E aqui Tony Gilroy não arriscou e foi buscar no meio jurídico elementos para seu enredo, aproveitando a inspiração obtida em visitas a grandes escritórios de advocacia quando escrevia O Advogado do Diabo (1997). De fato, ali ninguém é inocente e também no terreno do direito as transnacionais têm larga vantagem, comprando tudo e todos.
Um aspecto dessa linhagem de filmes, contudo, nos decepciona. Geralmente em tais filmes, (registre-se: exceções à regra do enlatado americano), são indivíduos, profissionais liberais, intelectuais, figurando como personagens principais, os únicos capazes de enfrentar o poder do capital quando descoberto em sua lógica suja. Para não dizer verdadeiros “heróis” (de cinema, é claro). Isso quando o filme não envereda para um ceticismo paralisante diante do “poder imenso das corporações” ou perante a “maldade intrínseca do ser humano”.

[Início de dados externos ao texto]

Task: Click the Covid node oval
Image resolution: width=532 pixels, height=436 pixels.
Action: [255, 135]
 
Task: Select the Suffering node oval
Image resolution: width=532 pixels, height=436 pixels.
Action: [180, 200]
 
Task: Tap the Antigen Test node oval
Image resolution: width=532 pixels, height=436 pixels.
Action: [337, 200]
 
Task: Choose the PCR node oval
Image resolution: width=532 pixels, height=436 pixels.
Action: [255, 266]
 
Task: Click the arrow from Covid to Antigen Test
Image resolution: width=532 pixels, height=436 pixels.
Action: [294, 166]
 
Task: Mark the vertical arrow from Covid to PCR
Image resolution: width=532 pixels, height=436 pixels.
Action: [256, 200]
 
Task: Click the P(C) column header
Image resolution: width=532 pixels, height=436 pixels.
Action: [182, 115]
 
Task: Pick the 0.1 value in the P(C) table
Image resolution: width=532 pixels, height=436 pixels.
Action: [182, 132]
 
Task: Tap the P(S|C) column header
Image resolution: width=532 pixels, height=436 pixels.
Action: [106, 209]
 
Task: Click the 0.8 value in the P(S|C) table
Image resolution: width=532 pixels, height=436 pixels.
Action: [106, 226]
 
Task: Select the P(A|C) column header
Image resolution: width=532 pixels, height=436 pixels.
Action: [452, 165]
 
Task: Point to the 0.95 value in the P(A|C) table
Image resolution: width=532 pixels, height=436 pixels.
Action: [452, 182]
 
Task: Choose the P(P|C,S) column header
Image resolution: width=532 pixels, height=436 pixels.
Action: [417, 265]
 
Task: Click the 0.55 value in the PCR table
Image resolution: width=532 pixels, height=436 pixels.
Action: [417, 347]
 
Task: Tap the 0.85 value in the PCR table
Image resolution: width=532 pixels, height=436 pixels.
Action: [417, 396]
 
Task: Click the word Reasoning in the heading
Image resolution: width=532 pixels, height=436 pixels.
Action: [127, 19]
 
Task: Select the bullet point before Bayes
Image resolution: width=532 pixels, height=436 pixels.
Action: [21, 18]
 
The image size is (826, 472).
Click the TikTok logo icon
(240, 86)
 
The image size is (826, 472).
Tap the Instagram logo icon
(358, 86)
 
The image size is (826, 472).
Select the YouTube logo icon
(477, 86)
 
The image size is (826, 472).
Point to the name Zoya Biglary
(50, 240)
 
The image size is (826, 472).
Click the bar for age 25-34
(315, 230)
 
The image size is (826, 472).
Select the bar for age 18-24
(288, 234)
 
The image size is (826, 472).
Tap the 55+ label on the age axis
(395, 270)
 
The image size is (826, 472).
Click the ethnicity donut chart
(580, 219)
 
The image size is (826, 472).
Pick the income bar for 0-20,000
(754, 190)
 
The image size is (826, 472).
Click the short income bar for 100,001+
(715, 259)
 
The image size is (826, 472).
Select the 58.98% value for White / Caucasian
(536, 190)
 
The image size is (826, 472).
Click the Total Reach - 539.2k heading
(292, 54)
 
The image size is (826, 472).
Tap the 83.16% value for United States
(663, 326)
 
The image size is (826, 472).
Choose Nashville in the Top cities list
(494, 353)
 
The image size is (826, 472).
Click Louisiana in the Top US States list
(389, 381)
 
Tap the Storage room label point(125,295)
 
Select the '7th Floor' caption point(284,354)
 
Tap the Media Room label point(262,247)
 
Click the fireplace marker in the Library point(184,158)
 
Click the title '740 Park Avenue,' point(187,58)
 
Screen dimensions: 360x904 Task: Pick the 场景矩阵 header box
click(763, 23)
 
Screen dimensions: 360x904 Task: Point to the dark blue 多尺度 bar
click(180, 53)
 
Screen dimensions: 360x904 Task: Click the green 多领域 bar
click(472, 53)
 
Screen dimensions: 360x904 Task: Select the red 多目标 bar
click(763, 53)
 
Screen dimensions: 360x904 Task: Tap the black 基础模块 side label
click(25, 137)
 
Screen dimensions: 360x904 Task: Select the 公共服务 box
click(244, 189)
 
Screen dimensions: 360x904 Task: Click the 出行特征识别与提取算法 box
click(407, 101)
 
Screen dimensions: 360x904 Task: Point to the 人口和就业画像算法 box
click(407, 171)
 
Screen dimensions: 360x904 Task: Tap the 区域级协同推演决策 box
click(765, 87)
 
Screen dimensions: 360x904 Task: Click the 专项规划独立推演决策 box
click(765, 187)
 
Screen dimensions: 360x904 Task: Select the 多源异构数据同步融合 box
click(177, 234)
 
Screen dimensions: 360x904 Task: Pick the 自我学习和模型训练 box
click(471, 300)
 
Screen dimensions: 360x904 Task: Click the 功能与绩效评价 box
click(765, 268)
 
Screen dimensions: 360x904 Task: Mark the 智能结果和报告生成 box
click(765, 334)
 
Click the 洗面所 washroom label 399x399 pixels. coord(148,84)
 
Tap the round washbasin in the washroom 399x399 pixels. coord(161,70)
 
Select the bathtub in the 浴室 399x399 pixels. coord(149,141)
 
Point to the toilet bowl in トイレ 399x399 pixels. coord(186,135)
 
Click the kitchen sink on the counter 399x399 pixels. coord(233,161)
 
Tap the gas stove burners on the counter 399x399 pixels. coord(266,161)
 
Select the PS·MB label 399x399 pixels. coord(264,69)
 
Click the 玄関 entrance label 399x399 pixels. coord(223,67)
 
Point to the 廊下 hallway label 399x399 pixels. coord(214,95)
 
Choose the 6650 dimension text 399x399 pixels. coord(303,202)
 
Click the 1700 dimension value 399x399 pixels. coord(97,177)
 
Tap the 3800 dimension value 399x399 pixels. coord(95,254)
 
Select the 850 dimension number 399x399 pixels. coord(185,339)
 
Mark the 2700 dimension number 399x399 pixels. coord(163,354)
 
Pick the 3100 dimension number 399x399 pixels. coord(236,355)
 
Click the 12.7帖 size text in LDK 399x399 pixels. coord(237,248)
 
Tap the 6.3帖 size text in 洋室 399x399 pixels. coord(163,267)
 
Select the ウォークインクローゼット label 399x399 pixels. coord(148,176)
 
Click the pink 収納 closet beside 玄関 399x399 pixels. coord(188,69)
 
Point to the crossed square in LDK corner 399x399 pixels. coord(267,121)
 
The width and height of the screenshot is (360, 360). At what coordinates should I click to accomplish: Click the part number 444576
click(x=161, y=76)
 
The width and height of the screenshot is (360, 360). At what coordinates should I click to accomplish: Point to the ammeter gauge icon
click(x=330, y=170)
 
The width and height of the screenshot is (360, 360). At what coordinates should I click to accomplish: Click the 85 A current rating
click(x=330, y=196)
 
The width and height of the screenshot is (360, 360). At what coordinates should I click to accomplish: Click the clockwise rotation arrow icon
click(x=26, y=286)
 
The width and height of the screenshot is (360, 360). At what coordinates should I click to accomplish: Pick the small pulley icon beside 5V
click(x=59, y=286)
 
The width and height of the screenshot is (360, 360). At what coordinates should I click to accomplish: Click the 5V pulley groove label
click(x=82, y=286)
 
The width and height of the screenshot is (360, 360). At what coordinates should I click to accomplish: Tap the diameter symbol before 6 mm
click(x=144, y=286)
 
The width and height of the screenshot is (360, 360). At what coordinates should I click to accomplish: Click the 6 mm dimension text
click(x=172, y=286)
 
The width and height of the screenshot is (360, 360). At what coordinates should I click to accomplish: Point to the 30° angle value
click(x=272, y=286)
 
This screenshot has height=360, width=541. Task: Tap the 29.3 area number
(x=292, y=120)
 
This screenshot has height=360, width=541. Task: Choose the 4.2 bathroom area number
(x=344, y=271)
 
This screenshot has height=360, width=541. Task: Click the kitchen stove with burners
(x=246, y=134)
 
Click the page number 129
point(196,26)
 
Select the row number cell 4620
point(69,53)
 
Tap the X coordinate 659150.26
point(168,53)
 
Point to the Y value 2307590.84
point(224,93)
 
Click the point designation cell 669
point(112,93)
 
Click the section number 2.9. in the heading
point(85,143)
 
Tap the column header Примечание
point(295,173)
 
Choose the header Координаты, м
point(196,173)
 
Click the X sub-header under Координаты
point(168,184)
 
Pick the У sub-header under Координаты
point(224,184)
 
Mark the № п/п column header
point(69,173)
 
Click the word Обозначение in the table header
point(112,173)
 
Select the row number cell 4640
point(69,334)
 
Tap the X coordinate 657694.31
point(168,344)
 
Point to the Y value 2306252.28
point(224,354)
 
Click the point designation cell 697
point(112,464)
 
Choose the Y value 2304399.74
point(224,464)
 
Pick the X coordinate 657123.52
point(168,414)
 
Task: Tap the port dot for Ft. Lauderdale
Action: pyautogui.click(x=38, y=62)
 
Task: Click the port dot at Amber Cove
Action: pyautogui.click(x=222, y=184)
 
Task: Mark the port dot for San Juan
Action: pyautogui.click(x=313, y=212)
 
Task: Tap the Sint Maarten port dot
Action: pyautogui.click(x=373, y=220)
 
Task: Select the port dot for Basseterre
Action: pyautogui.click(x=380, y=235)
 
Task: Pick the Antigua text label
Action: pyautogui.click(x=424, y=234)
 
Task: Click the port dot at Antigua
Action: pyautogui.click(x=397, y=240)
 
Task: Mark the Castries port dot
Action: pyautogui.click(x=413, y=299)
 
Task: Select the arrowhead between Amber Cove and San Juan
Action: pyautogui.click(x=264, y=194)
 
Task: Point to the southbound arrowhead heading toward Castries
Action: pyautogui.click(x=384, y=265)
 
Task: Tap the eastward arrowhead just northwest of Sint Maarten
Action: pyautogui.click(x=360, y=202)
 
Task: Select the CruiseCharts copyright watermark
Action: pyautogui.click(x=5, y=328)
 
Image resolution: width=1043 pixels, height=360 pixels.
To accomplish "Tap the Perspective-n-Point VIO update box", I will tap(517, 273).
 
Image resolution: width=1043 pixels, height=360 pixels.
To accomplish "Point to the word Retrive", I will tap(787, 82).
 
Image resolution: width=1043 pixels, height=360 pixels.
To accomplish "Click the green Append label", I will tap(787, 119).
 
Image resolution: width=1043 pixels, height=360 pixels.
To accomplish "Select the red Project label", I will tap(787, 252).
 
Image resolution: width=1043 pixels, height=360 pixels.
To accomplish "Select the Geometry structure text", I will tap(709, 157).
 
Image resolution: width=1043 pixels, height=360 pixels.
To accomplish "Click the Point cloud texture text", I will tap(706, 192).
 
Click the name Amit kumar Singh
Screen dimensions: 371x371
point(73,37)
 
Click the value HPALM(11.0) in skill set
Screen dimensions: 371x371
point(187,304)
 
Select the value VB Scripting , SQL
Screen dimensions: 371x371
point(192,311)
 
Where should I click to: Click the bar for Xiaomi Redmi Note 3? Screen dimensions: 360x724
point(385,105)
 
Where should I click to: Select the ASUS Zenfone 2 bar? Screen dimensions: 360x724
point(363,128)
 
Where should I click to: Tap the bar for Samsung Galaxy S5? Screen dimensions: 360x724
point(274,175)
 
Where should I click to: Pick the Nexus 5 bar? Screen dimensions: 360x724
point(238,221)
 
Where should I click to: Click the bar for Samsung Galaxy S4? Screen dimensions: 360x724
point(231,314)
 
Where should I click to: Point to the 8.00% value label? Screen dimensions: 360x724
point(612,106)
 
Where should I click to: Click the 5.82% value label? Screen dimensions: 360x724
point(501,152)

Talvez isso seja mesmo reflexo da falta de alternativas reais, da fraqueza das forças que hoje enfrentam o poder das transnacionais. A tragédia da realidade contemporânea impõe ao cinema crítico certos limites.
E precisamente por esse fato amargo somos forçados a reconhecer a perspicácia e o poder da abordagem presente em filmes americanos dessa linhagem. Os dramas e contradições individuais que levam os heróis a se voltar contra as engrenagens do capital, partindo de dentro delas, ou então a sinceridade corrosiva de personagens anti-heróis que encarnam a alta função de agentes do big business revelam toda a podridão moral e as mentiras utilizadas na constante auto-justificação dessa estrutura desumana. O público tenta se identificar com um ou se afastar do outro, enquanto assiste agoniado ao conflito posto em marcha.
Ao final, portanto, ficamos otimistas diante de trabalhos como o de Tony Gilroy que, no centro da indústria de dominação, com inteligência e ironia, destilam uma crítica ao capital nas entrelinhas de suspenses e tragédias pessoais. A conduta de risco do diretor nos dá bons subsídios para falarmos das mentiras e da verdade sobre o agronegócio.